* _PROMPT_: Output the lines of the records below exactly, beginning at their first line and ending at the line with "The height and width of the screenshot is (560, 1238)."; include no pictures.
——
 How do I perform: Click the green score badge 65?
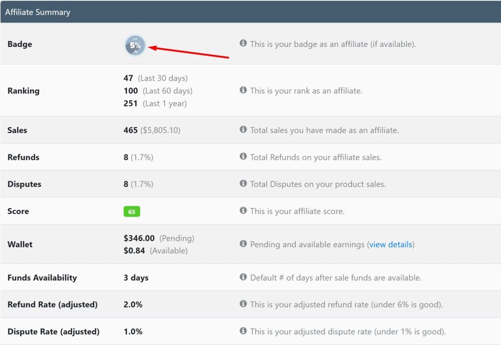[x=132, y=212]
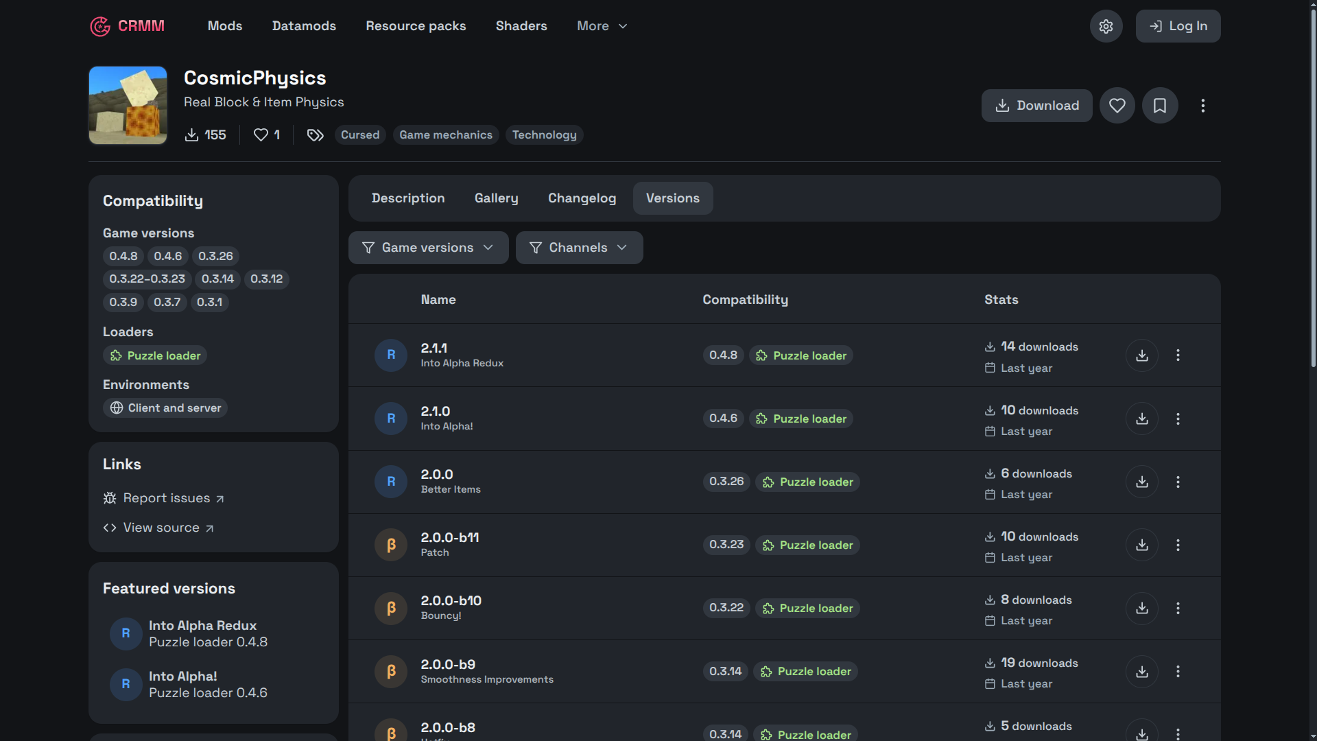Toggle the bookmark save icon
Image resolution: width=1317 pixels, height=741 pixels.
pos(1160,106)

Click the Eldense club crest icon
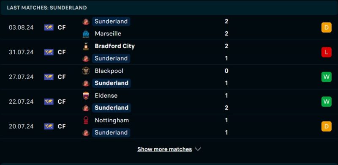click(x=86, y=96)
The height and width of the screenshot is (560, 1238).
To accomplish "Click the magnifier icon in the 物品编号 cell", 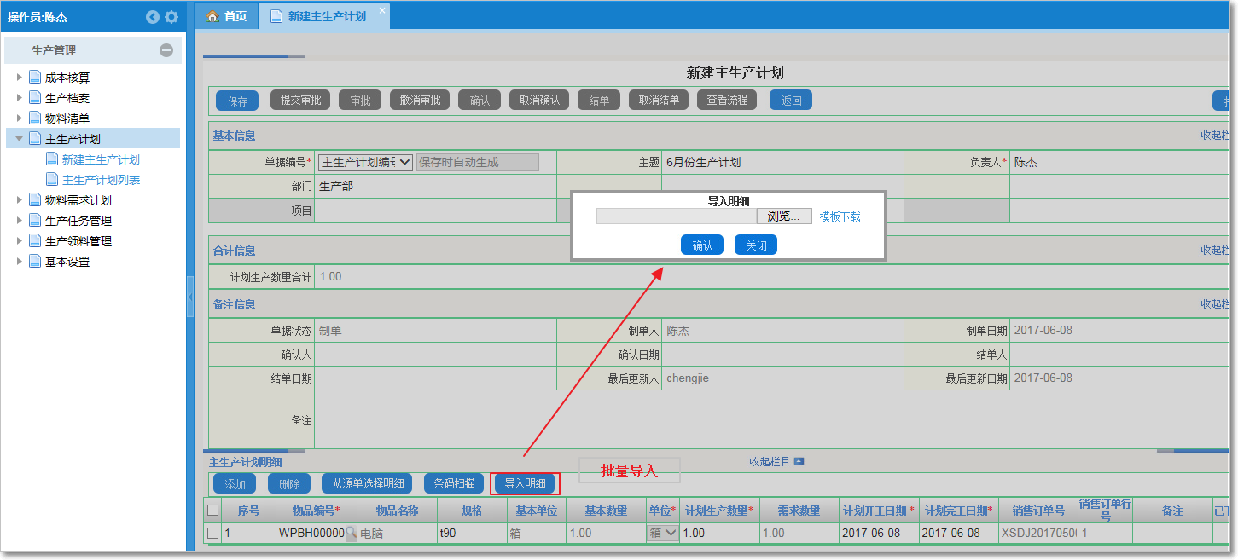I will click(x=352, y=533).
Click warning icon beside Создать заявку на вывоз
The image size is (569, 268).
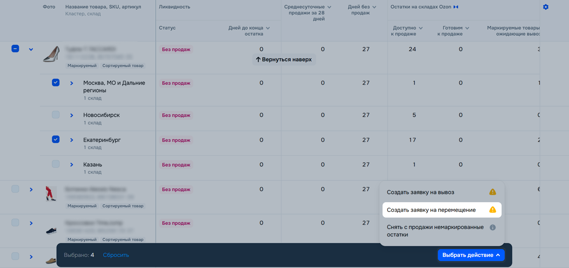click(492, 192)
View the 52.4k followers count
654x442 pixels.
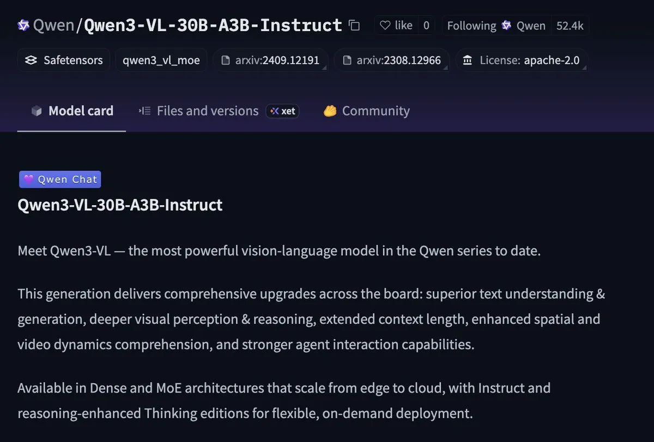click(570, 26)
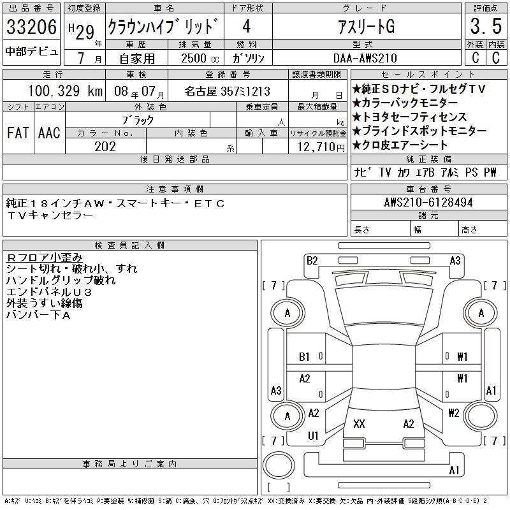The height and width of the screenshot is (510, 510).
Task: Click the grade field アスリートG
Action: click(x=366, y=27)
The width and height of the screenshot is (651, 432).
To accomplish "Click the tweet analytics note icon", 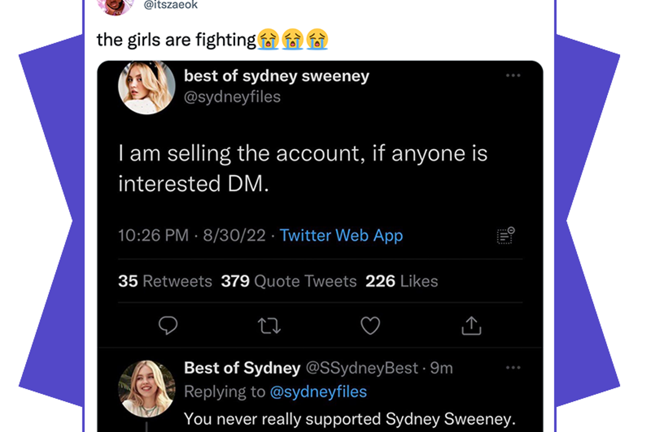I will click(505, 236).
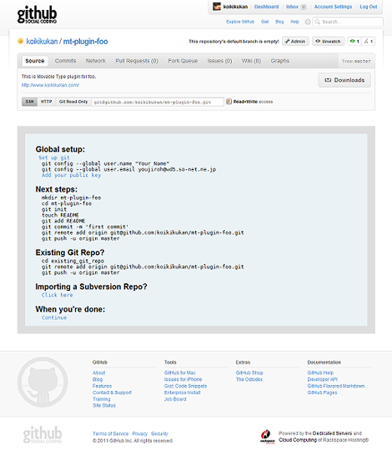
Task: Focus the Search input field
Action: (348, 22)
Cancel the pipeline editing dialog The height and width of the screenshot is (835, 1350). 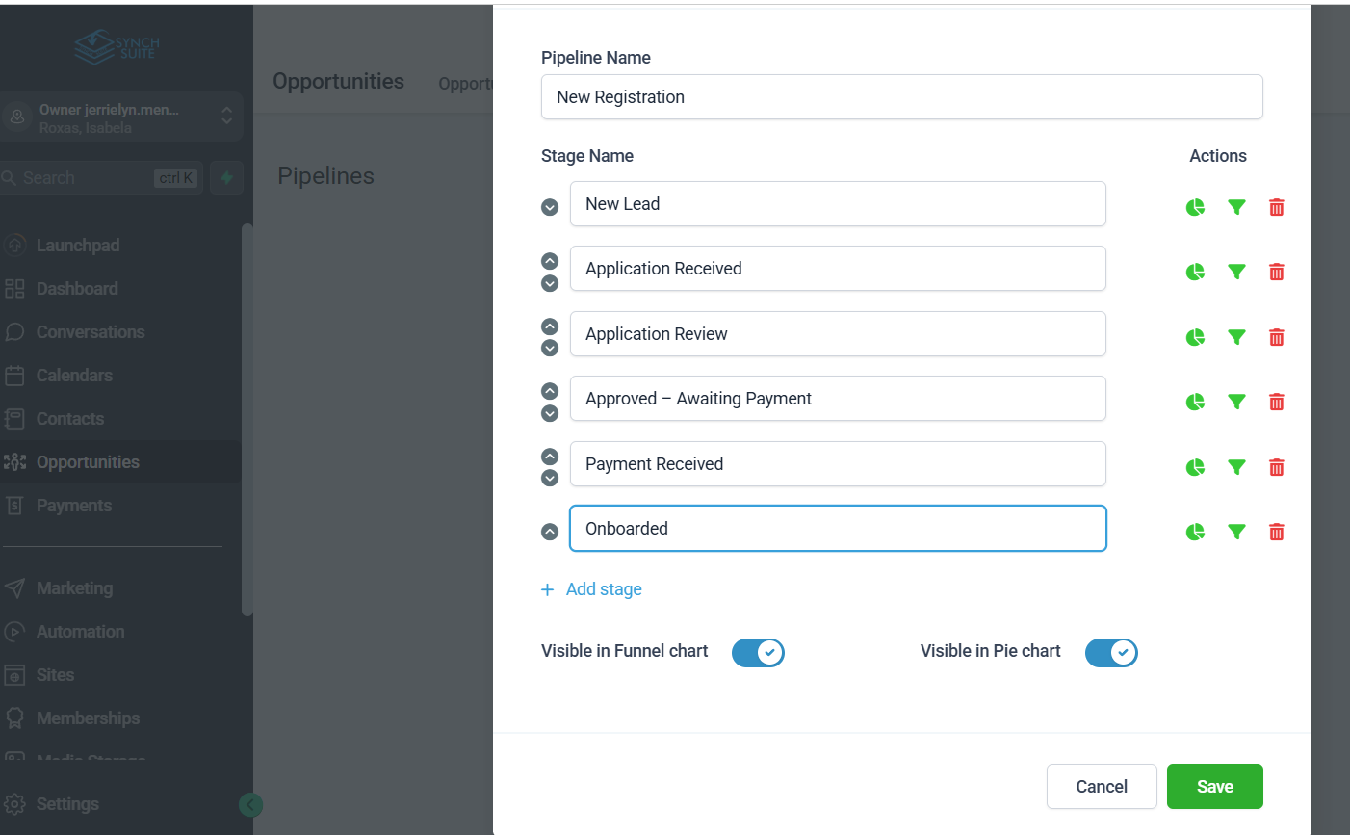click(1101, 787)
——
* _RESPONSE TO THE EXERCISE_:
 How do I perform: Click the green score badge 65?
[x=132, y=212]
Toggle the bookmark save icon
Image resolution: width=1317 pixels, height=741 pixels.
pos(1160,106)

Click the Eldense club crest icon
click(x=86, y=96)
The height and width of the screenshot is (560, 1238).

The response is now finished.